Ähnlich äußert sich René Gawron, Geschäftsführer von Software Quality Services (SQS), einem Unternehmen, das sich auf das Testen von Software spezialisiert hat. "Für die Jahr-2000- oder die Euro-Umstellung waren die Unternehmen nicht wählerisch, das konnte man mit Umschülern problemlos machen", blickt er zurück. "Heute aber sind andere Qualifikationen notwendig. Softwareentwickler müssen in der Lage sein, die Entwicklung so zu gestalten, dass Fehler erst gar nicht auftreten." Qualität resultiere nicht nur aus der Umsetzung, sondern fange beim Design an, so Gawron.

Achim Weiß, 1&1: 'Die Leute müssen das Produkt im Ganzen verstehen und konzeptionelle Arbeit leisten können.'

Gefragt sind deshalb Grundlagen und Methodenwissen und besonders die Fähigkeit und Bereitschaft, sich schnell in neue Themen einzuarbeiten. "Wir suchen vor allem Hochschulabgänger mit einem IT-Abschluss mit dem Schwerpunkt Programmierung, am liebsten aus dem Java-Umfeld", sagt 1-&-1-Vorstand Weiß. Die Fähigkeit zum Programmieren reicht aber bei weitem nicht mehr aus, um in der Softwareentwicklung erfolgreich zu sein. Das reine Programmieren wird zunehmend ausgelagert, denn das reine Codieren wird weniger. "Die Softwareprodukte werden immer komplexer und die Entwickler müssen mehr können als das Codieren von Quellcode." 1&1 etwa unterhält für die Programmierung eine Filiale in Bukarest. Von seinen hiesigen Mitarbeitern erwartet Weiß mehr: "Die Leute müssen das Produkt im Ganzen verstehen und konzeptionelle Arbeit leisten können."

Georg von der Ropp, sd&m: 'Entwickler brauchen Verständnis für Prozesse und sollten sich mit IT-Architekturen auskennen.'

Georg von der Ropp, Mitglied der Geschäftsleitung beim Münchner Software- und Beratungshaus sd&m, sieht das ähnlich: "Softwareentwickler brauchen vor allem Sinn für Prozesse, sie müssen die gesamte Anwendungslandschaft verstehen und sich gut mit IT-Architekturen auskennen." Auch sein Unternehmen betreibt eine Niederlassung mit 50 Mitarbeitern in Polen, die die Codierarbeiten übernehmen.

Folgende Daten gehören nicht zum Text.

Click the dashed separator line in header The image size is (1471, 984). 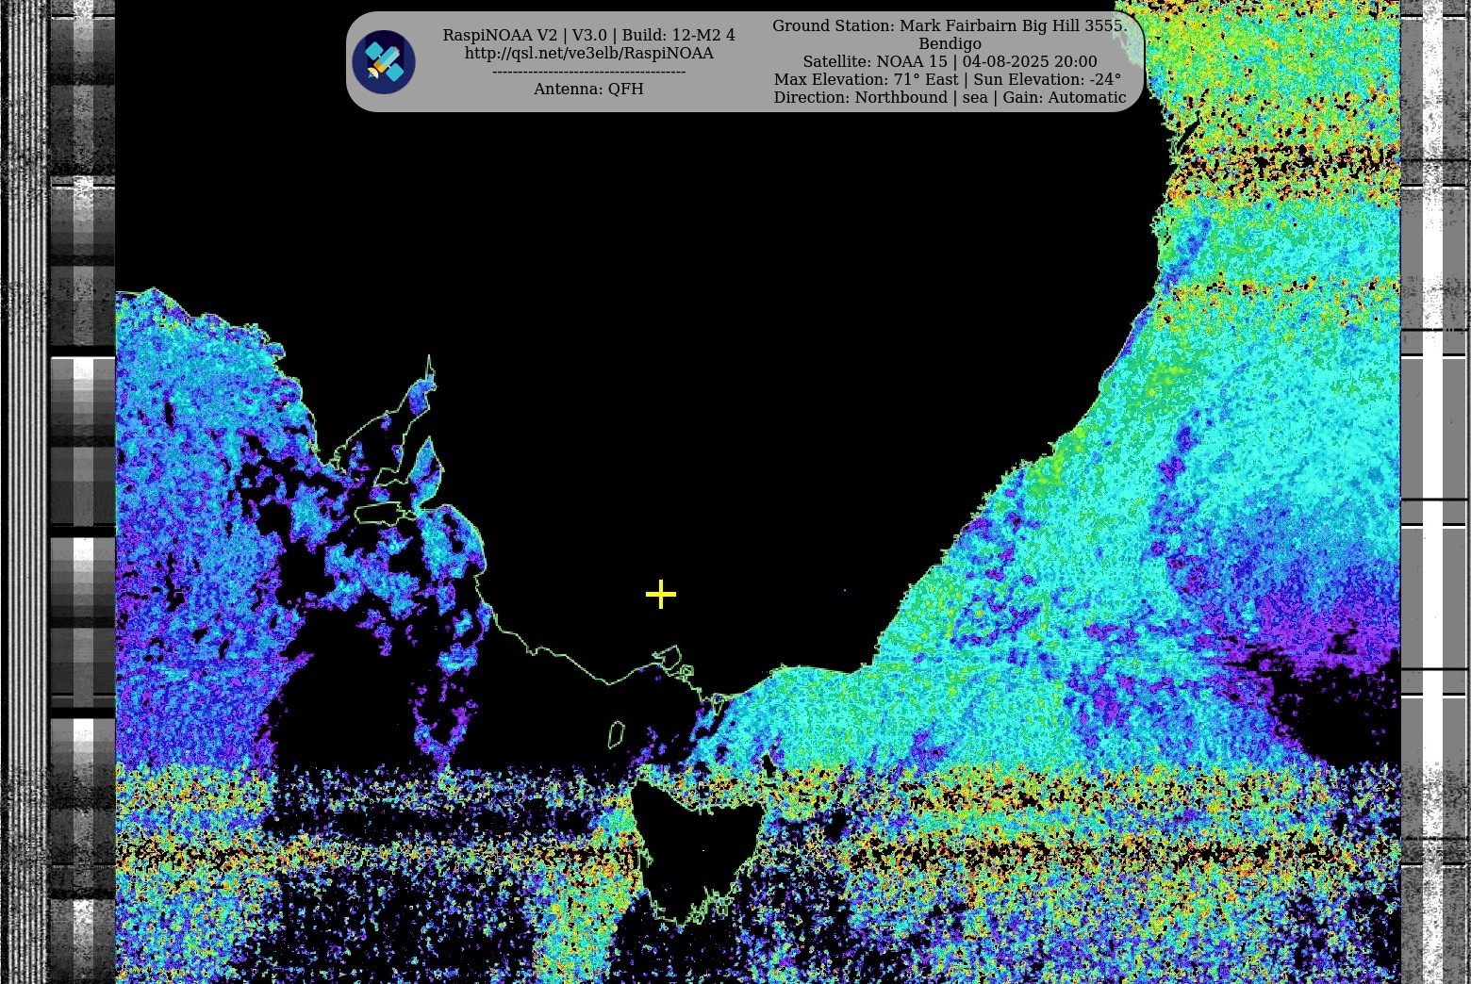click(x=588, y=72)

Die Fähigkeit zum Programmieren, darauf legt von der Ropp Wert, sei allerdings auch in Deutschland unverzichtbar. "Softwareentwicklung ist elementar - ohne gründliche Erfahrung geht es nicht. Man muss das schon selbst gemacht haben, um beurteilen zu können, welche Ziele überhaupt erreichbar sind, und um Projektziele und -laufzeiten einschätzen zu können." Seit etwa zwei Jahren beobachtet auch von der Ropp wieder eine zunehmende Nachfrage nach Entwicklern. "Nach dem Hype standen viele Unternehmen bei ihrer Personalpolitik auf der Bremse. Die jetzige verstärkte Nachfrage hat eine breite Basis und geht über alle Branchen."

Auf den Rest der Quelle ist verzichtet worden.